Dark Circle (film)


Dark Circle is a 1982 American documentary film directed and produced by Judy Irving, Christopher Beaver and Ruth Landy that focuses on the connections between the nuclear weapons and the nuclear power industries, with a strong emphasis on the individual human and protracted U.S. environmental costs involved. A clear point made by the film is that while only two bombs were dropped on Japan, many hundreds were exploded in the United States.
The film won the Grand Prize for documentary at the Sundance Film Festival and received a national Emmy Award for "Outstanding individual achievement in news and documentary."
For the opening scenes and about half of its length, the film focuses on the Rocky Flats Plant and its plutonium contamination of the area's environment. The remainder of the film covers the development, wartime usage and prolonged testing of U.S. nuclear weapons, including the creation of plutonium-239 in commercial nuclear power plants such as Diablo Canyon Power Plant. The documentary is unrated.

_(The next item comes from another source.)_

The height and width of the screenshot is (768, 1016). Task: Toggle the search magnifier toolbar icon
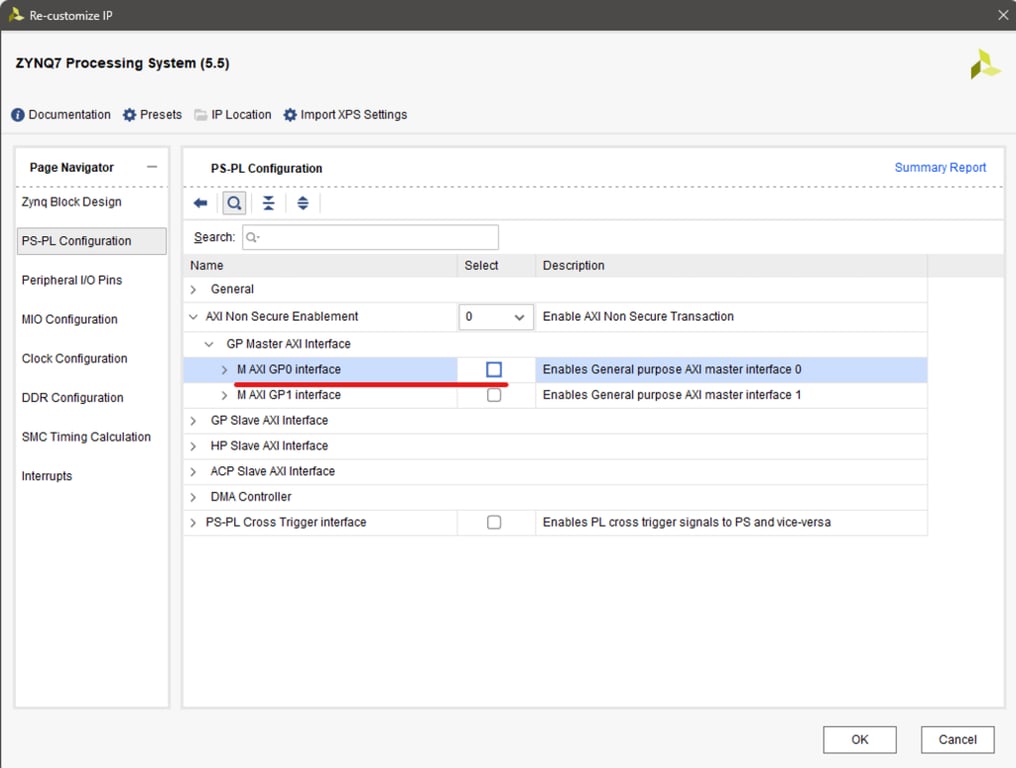click(x=234, y=203)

Highly dramatic World War II film footage of a Nagasaki bombing survivor whose back and left arm were stripped of skin is shown; scar-covered, he tells his story in the present day as well. Testing of nuclear weapons on live hogs at skin-searing distances, the Priscilla Test, and U.S. military troops at safer ranges are also featured.
The film closes by highlighting anti-nuclear protest activities directed at the Diablo Canyon Power Plant on the California coast in the USA. The protesters contend, and the movie supports, the assertion that the protests were responsible for delaying the licensing of the Diablo Canyon Power Plant and, as a result of the delay, the uncovering of serious construction errors was made public just before the plant went online and started producing power. Discovered by a 25-year-old engineer prior to initial criticality, earthquake supports for nuclear piping had been installed backwards. The film documents the protests with substantial up close footage including the moment that this information became known.

PBS

The film was approved for PBS national broadcast in 1985, but that decision was rejected a year later. According to Barry Chase, PBS vice-president for news and public affairs:
"It's an advocacy film and it does not provide any opportunity for any viewer who is coming to the subject for the first time to draw any conclusion other than those which the producers hold. Our benchmark here for a long time has been if that's the case we have two choices: We can either not run the film or we can run it with a wraparound representing the other side. We would have done that second option in this case because, cinematically and technically, the film is well done, but it's very bad journalism. We've done this topic four ways from Sunday in the past few years and we don't need this. We can spend 50,000 bucks, or whatever it would take for a good wraparound, on something we haven’t done before."
Independent producers alleged censorship. B.J. Bullert commented that the PBS/KQED decision "robbed a national public television audience." He extrapolates this critical remark to the media across the board and its failure to focus public attention on the putative biological hazard of nuclear power.
Regardless, the film premiered on PBS' POV on 6 August 1989. PBS summarizes the film's thesis as "The Bomb is killing ordinary Americans, even in the absence of a nuclear war."

Critical reception

B. J. Bullert, in her title Public Television: Politics and the Battle over Documentary Film lamented the scuttling of the national broadcast and stated that Dark Circle was outside of the mainstream in making assertions which are now widely accepted. Nat Katzman, former KQED station manager, quoted in Bullert's book, stated "It's more difficult to say falsified anything, but it left one with the uncomfortable feeling that this is propaganda, not journalism.
John Hart, for The Seattle Times, said the film "May be the most eloquent, far-ranging and convincing film on the subject to date, as well as the one that offers the best evidence for hope."
Kenneth R. Clark, for The Chicago Tribune, wrote "Dark Circle makes no pretense of journalistic objectivity. It is an advocacy piece wrapped in the nightmare of horrific film footage, much of which until recently has been classified top secret."